---------- Passage
# Wheels for clydesdale



## sprocket47 (May 12, 2010)

I currently ride a touring bike with very strong wheels (Mavic A319 with 36 spoke count) and have had little problem other than a loose spoke now and then. I'm upgrading to a speedier lighter bike and the LBS guy is trying to push me up the price chain and as they get higher in cost the spoke count goes down. Specifically I'm looking at the Trek 1.5, 2.1 or 2.3 (see below for the wheels on each model). He reassures me that the reduced spoke count from the 1.5 (32) to 2.1 (24) does not affect the strength of the wheel because the rim is deeper which compensates the lack of spokes for strength and saves rolling weight and says I won't have a problem. Is this legit? Will I end up spending $1000 - $1700 on a bike then a month later another $$$$ on new stronger wheels? I would rather not so could someone give this a look and let me know if I'd be safe on any of these models without an immediate costly wheel upgrade?
--------------------
In the forum post about wheels for a clydesdale, what rim and spoke count does the poster's current touring bike have? The entries after the forum post aren't needed for anything here.
---------- Data listing
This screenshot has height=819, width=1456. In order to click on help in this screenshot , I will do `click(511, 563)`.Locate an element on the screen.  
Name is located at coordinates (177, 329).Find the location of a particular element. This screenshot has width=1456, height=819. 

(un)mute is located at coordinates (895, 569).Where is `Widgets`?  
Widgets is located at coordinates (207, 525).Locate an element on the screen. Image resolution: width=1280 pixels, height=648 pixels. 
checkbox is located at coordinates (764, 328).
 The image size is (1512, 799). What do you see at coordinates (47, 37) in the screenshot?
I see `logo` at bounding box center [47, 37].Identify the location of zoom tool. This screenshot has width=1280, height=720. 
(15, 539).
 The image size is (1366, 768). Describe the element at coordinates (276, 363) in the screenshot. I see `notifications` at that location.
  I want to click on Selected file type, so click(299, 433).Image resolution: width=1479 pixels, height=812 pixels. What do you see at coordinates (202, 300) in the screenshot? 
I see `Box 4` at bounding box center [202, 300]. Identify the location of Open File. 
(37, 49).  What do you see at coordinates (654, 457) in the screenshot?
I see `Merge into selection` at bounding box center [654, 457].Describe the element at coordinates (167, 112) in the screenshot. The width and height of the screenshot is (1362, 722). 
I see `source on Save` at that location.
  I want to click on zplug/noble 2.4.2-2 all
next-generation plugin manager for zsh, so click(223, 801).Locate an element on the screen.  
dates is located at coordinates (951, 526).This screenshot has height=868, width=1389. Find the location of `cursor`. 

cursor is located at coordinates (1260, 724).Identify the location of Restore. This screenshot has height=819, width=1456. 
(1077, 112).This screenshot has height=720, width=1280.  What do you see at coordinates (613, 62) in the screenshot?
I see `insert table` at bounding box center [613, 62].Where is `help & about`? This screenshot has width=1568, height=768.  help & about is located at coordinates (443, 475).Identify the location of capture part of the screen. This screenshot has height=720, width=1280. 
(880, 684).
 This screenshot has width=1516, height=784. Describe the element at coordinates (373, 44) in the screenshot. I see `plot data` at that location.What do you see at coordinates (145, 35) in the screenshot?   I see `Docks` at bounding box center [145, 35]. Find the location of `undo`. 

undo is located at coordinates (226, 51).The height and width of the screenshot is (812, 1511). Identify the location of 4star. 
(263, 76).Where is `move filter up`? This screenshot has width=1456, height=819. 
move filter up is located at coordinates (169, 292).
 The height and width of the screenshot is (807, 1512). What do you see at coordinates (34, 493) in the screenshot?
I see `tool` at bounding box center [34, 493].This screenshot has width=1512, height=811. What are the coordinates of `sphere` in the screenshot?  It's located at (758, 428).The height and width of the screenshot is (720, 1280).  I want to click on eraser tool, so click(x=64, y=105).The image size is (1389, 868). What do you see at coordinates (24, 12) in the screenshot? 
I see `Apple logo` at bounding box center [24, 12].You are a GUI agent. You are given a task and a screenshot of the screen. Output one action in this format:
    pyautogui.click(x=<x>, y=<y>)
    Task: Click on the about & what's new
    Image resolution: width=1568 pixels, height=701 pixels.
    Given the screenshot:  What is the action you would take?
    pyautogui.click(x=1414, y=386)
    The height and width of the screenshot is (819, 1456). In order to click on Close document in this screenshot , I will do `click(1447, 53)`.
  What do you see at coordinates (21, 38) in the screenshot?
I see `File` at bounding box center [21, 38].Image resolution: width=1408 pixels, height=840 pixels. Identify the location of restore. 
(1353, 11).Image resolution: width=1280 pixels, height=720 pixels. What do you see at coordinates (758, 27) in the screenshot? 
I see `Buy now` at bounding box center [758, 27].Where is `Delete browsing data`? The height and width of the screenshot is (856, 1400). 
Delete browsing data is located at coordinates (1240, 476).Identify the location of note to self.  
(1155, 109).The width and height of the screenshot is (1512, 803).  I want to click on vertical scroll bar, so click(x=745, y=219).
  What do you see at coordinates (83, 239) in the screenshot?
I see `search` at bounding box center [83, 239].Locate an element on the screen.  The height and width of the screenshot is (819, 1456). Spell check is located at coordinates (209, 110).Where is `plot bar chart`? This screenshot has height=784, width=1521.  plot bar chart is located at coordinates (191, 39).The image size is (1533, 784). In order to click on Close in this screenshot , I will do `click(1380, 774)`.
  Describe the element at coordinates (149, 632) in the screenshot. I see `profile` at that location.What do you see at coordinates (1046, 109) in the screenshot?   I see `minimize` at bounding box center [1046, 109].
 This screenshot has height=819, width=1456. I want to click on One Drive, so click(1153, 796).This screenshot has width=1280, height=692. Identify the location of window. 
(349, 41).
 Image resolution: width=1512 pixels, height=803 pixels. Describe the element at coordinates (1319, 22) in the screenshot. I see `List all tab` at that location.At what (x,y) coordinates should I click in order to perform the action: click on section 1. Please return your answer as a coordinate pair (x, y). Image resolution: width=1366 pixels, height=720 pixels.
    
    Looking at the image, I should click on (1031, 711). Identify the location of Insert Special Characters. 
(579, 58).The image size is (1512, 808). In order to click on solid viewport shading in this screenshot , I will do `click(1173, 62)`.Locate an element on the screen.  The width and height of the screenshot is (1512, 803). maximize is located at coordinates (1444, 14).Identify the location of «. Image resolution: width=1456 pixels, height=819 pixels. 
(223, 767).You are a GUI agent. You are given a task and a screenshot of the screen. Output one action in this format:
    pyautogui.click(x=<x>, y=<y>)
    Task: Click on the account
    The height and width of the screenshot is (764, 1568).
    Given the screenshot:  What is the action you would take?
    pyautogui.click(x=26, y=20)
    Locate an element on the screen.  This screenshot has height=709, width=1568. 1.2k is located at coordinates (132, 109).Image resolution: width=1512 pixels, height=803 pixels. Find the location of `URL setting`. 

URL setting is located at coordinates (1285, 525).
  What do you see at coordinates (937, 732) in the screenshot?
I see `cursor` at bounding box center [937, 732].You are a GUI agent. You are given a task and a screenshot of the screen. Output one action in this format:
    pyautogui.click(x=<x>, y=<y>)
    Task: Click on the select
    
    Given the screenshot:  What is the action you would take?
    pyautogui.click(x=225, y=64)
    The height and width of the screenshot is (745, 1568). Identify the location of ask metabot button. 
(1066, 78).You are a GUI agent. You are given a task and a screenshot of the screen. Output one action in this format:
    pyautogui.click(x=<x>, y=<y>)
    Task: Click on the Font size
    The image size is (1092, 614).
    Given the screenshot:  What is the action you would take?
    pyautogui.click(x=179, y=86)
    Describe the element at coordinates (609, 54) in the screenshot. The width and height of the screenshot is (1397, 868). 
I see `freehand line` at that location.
--------------------
#### Output for this exercise:
Mavic A319 rims with a 36 spoke count.